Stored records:
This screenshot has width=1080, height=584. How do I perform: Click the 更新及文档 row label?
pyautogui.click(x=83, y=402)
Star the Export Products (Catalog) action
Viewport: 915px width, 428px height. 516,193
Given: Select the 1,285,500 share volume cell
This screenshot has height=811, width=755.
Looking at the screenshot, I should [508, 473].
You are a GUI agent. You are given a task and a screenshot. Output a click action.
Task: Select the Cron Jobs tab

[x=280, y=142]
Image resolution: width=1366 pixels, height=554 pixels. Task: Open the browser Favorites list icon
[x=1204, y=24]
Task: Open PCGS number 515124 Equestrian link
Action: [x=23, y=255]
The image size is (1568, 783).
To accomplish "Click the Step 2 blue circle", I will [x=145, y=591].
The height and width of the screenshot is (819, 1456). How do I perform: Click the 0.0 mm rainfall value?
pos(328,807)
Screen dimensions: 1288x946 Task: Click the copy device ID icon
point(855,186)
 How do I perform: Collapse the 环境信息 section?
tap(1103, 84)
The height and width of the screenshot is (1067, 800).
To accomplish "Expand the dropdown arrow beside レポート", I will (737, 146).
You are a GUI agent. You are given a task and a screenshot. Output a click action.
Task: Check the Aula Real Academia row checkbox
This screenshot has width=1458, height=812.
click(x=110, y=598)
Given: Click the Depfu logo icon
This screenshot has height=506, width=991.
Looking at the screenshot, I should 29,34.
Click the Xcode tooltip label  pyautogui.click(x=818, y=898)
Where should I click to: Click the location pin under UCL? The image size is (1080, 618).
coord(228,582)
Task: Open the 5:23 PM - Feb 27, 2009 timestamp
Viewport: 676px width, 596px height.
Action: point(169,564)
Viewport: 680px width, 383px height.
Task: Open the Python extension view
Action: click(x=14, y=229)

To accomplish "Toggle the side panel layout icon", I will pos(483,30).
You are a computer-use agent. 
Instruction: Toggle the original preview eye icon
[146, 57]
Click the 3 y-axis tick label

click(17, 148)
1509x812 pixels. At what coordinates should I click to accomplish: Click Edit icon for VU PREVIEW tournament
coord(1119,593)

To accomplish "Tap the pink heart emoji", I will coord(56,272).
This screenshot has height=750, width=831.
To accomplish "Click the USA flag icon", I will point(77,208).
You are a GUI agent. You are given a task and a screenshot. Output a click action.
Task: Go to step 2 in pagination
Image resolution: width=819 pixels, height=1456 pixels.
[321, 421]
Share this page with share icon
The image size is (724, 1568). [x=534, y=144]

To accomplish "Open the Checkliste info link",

**WORK ITEM:** Output all the lines above, matching them word for word.

**RESPONSE:**
This screenshot has width=1080, height=584. How do I perform: Click the 更新及文档 row label?
pyautogui.click(x=83, y=402)
Star the Export Products (Catalog) action
Viewport: 915px width, 428px height. 516,193
Given: Select the 1,285,500 share volume cell
This screenshot has height=811, width=755.
Looking at the screenshot, I should [508, 473].
You are a GUI agent. You are given a task and a screenshot. Output a click action.
Task: Select the Cron Jobs tab

[x=280, y=142]
Image resolution: width=1366 pixels, height=554 pixels. Task: Open the browser Favorites list icon
[x=1204, y=24]
Task: Open PCGS number 515124 Equestrian link
Action: [x=23, y=255]
The image size is (1568, 783).
To accomplish "Click the Step 2 blue circle", I will [x=145, y=591].
The height and width of the screenshot is (819, 1456). How do I perform: Click the 0.0 mm rainfall value?
pos(328,807)
Screen dimensions: 1288x946 Task: Click the copy device ID icon
point(855,186)
 How do I perform: Collapse the 环境信息 section?
tap(1103, 84)
The height and width of the screenshot is (1067, 800).
To accomplish "Expand the dropdown arrow beside レポート", I will (737, 146).
You are a GUI agent. You are given a task and a screenshot. Output a click action.
Task: Check the Aula Real Academia row checkbox
This screenshot has width=1458, height=812.
click(x=110, y=598)
Given: Click the Depfu logo icon
This screenshot has height=506, width=991.
Looking at the screenshot, I should 29,34.
Click the Xcode tooltip label  pyautogui.click(x=818, y=898)
Where should I click to: Click the location pin under UCL? The image size is (1080, 618).
coord(228,582)
Task: Open the 5:23 PM - Feb 27, 2009 timestamp
Viewport: 676px width, 596px height.
Action: point(169,564)
Viewport: 680px width, 383px height.
Task: Open the Python extension view
Action: click(x=14, y=229)

To accomplish "Toggle the side panel layout icon", I will pos(483,30).
You are a computer-use agent. 
Instruction: Toggle the original preview eye icon
[146, 57]
Click the 3 y-axis tick label

click(17, 148)
1509x812 pixels. At what coordinates should I click to accomplish: Click Edit icon for VU PREVIEW tournament
coord(1119,593)

To accomplish "Tap the pink heart emoji", I will coord(56,272).
This screenshot has height=750, width=831.
To accomplish "Click the USA flag icon", I will point(77,208).
You are a GUI agent. You are given a task and a screenshot. Output a click action.
Task: Go to step 2 in pagination
Image resolution: width=819 pixels, height=1456 pixels.
[321, 421]
Share this page with share icon
The image size is (724, 1568). [x=534, y=144]

To accomplish "Open the Checkliste info link",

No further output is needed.